The fishing industry in Turkmenistan has been of benefit to the economy of Turkmenistan and food supply, particularly on the Caspian Sea for centuries. The fishing industry took off around 1910 in Turkmenistan but declined between 1950 and 1990, with the banning of sturgeon catching in Turkmen waters. Today, the fishing industry is developing rapidly, due to technological modernization and renewal schemes and the growth of aquaculture. Under the command of the Turkmen president, fishing facilities in the country have been reconstructed and constructed with modern industry infrastructure, particularly in the Caspian Sea 610 km coastline of western Turkmenistan in Balkan Province.

==Overview==
Turkmenistan sea fishery resources primarily consist of kilka (clupeonella delicatula) and are exploited by Balkanbalyk, a state-owned company which had some 11 large vessels, 12 medium-sized vessels, 10 transport vessels supporting the fishing fleet, 4 tug-boats and 3 others in the mid 1990s. As the industry has become modernised since independence so has the capabilities of the vessels. Fish, however, is not widely consumed all across Turkmenistan and it is mainly confined to the coast and eaten by people living in the coastal area. Therefore, the total employment in the whole sector in 1996 was about 2,200 persons. Fish consumption has continued to decline in Turkmenistan from about 8 kg in 1991 to 1.3 kg in 1995.

==Protection==
Annual quotas limit the catch of sturgeon and in the Turkmen waters of the Caspian Sea the fishing of sturgeon is prohibited, having been limited in 1942 and finally banned in 1946. The quota is therefore caught in Russian waters for a fee, and the products are then shipped to Turkmenistan. Fishing is however permitted in the several small lakes and rivers in the country, notably the Amu Darya, Murgab, and Tejen Rivers.

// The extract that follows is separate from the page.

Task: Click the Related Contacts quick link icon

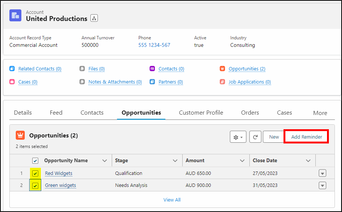Action: tap(12, 69)
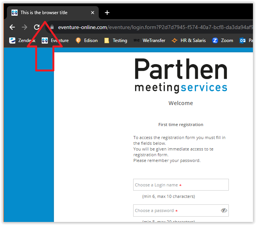The height and width of the screenshot is (225, 256).
Task: Close the current browser tab
Action: coord(93,13)
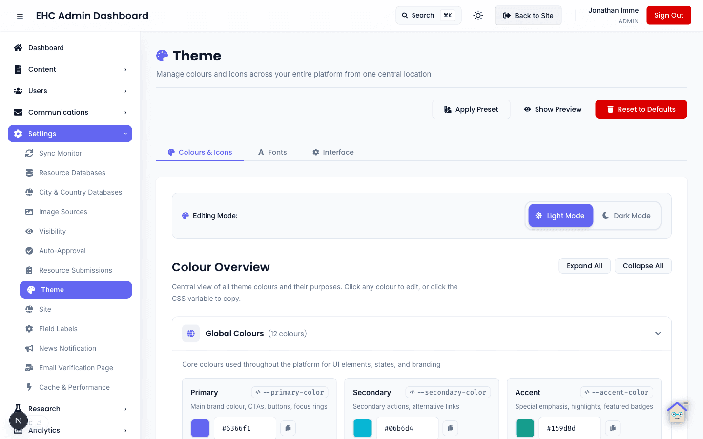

The Perspectives of Fish Industry of Turkmenistan and International Co-Operation Scientific Conference have played a role in the fishing industry in Turkmenistan, particularly in environmental issues, such as ensuring the preservation of the largest population of sturgeon in the Caspian Sea. In 2008, the Fishing Industry of Turkmenistan International Exhibition was opened at the Exhibition Centre in the Turkmen capital of Ashgabad with the aim at linking the national industry and issues on an international level. Guests from some 16 countries including the United Kingdom, Russia, Turkey, the United Arab Emirates, Germany, Italy, Japan and China.

The Turkmenistan Fishery Protection is also active in the country and is closely tied with some of the topic marine institutes in the United States. In November 2008, a 50–60 cm long Alligator gar was caught in the north of Esenguly by two officials of this group. Later Dr. R. Mayden, Saint Louis University and Dr. Eric Hilton, Virginia Institute of Marine Science studied the remnants of the fish and confirmed it as such.